I stumped everybody again, although everybody was close in one way or another.
In the circa 1910 photo above, Hanhichi Wakiji, front right, poses with staff at the Nippon Nursery at 1505 E. Orange Grove, which he founded in 1905.
Born in 1876 in Japan, he set sail in 1895 for San Francisco where he worked as a houseboy before coming to Pasadena. He was only the second Pasadena pioneer born in Japan (Toichiro Kawai was the first).
With so many hotels and mansions being built by and for wealthy captains of industry from the east coast, Hanhichi saw a need and capitalized on it.
After learning the trade from the owner of Rust Nursery Company in South Pasadena, he founded his Nippon Nursery Company with two partners who soon after moved back to Japan, after which he bought them out and became sole proprietor.
Nippon Nursery provided palms, ferns, roses, evergreens and ornamental trees to hotels and middle- to upper-class residential properties throughout Pasadena and Altadena. It became a thriving enterprise and Hanhichi a prominent businessman.
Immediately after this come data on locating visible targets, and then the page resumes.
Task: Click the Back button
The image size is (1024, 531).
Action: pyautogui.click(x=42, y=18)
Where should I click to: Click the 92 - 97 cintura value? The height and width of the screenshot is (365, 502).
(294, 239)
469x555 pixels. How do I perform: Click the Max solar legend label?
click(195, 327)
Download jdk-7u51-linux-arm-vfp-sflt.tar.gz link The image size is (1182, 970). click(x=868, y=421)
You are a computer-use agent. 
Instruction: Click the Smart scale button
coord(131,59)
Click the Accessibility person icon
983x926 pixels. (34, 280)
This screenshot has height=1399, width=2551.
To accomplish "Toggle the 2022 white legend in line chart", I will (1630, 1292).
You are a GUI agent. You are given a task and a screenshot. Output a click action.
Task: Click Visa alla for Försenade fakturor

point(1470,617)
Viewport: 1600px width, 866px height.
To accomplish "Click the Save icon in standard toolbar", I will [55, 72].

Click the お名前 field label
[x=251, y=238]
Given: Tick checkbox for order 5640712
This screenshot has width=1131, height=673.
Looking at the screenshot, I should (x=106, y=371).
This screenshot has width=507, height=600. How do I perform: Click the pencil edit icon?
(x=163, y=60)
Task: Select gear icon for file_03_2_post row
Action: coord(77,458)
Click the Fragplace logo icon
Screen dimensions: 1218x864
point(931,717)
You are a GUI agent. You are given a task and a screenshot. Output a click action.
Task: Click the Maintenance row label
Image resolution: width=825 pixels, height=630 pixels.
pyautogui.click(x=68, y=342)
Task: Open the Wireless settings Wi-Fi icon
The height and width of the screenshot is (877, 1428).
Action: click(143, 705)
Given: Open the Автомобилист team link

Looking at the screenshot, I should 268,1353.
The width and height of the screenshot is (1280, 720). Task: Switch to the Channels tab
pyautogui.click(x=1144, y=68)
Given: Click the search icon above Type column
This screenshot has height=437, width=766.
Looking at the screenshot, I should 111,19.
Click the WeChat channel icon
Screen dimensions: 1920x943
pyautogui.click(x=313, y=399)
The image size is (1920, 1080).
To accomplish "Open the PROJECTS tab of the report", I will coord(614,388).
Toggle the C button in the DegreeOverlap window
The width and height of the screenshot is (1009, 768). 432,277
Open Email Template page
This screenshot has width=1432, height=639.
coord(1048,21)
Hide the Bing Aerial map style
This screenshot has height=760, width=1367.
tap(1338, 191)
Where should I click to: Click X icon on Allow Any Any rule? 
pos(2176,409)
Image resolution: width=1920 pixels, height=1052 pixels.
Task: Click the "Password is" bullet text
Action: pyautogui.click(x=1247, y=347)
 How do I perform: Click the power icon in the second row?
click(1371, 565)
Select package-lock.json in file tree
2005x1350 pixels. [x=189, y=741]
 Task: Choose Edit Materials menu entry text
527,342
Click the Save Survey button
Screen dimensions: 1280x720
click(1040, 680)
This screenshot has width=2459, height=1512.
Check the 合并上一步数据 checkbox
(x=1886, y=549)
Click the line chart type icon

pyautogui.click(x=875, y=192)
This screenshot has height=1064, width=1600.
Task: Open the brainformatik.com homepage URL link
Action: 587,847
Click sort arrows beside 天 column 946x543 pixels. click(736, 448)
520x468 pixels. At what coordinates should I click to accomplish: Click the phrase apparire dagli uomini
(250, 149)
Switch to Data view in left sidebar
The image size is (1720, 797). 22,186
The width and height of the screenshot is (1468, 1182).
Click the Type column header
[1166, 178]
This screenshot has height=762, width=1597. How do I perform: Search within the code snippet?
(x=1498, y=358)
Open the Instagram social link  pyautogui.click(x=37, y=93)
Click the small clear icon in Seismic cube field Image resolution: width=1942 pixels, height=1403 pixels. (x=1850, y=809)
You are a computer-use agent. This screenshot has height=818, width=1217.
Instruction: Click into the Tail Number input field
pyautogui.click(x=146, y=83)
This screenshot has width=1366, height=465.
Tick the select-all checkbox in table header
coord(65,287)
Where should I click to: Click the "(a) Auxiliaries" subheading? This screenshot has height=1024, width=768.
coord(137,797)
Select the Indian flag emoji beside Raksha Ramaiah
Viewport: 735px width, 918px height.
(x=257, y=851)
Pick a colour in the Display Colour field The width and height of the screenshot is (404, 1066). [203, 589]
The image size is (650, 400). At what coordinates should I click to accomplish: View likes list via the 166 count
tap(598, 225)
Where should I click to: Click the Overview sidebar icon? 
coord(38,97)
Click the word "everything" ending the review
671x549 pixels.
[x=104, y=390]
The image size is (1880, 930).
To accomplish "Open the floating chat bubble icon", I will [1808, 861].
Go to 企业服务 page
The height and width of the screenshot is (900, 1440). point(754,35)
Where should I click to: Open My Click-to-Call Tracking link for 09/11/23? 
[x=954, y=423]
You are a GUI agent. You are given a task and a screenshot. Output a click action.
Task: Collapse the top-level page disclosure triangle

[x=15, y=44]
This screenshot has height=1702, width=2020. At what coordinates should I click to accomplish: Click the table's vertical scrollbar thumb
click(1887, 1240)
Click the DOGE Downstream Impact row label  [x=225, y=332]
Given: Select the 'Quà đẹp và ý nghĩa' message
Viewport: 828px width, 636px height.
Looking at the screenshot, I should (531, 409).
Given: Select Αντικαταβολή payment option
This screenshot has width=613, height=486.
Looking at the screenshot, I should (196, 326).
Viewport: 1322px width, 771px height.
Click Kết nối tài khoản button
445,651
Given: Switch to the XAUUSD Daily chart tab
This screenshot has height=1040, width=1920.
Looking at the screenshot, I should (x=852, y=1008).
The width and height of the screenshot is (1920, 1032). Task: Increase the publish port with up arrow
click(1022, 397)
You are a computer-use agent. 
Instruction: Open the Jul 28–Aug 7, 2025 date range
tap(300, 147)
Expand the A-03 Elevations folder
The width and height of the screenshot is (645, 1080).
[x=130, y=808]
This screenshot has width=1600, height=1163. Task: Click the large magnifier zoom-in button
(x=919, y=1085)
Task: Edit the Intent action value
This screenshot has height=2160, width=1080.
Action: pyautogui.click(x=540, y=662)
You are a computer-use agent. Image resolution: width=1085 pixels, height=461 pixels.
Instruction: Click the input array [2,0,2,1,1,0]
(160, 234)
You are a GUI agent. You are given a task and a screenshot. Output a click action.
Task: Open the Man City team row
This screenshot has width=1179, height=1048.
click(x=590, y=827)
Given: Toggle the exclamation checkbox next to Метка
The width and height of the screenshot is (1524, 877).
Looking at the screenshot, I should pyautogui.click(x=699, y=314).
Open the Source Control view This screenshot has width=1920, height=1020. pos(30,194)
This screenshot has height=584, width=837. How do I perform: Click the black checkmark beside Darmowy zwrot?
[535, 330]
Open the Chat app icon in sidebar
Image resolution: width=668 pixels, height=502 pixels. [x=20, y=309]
La Pintoresca Hotel at the northeast corner of Fair Oaks and Washington was one of his many clients:
Hanhichi and his wife Taeno raised six children at 1485 E. Orange Grove, near the nursery, and were one of only three Japanese families living east of Lake Avenue. At the time, most Japanese families lived in what was for many years known as
Japantown in what is now Pasadena's
Central District.
Here's the family circa 1922:
And a formal family portrait about 10 years later:
The children -- Masa born 1912, James Hajime born 1914, Kaoru born 1916, Takeko born 1919, Mari born 1922 and George Minoru born 1929 -- attended Thomas Jefferson Elementary School and John Marshall Junior High School. Five of the six attended Pasadena High School and Pasadena Junior College; Masa was educated in Japan during her high school years.
After the bombing of Pearl Harbor in 1941, the Wakiji family was among many
that were evacuated from the west coast of the mainland to internment camps farther inland. The Wakijis went through the processing center at Santa Anita Racetrack and were sent to the
Gila River Relocation Camp.
By the time they returned to Pasadena in 1945, Nippon Nursery had fallen into a state of neglect so Hanhichi enlisted help in putting it back into shape quickly and rebuilding the business. He experienced discriminatory post-war comments about the name Nippon (the native name for Japan) so he changed the name to Wakiji Nursery.
Here's the extended family in the 1950s with Hanhichi and Taeno sitting in front:
Hanhichi retired in the mid-1950s. Two of his children continued to operate the business for another decade until they closed shop after he died in 1966.
Hanhichi and Taeno Wakiji are buried at the Mountain View Cemetery in Altadena.
Many thanks to the Wakiji family, the Japanese American National Museum and the National Archives.
3 comments:
What a great history! There are so many things in this post that I didn't know about Pasadena, and I love jumping from link to link to find out more....
I'm not a link-jumper, but I will this time. Fascinating story.
It's epic, really. Think about all that time. And the internment is such a strange outrage, so hard to imagine and yet not so long ago.
Thank you for a remarkable post, Ann.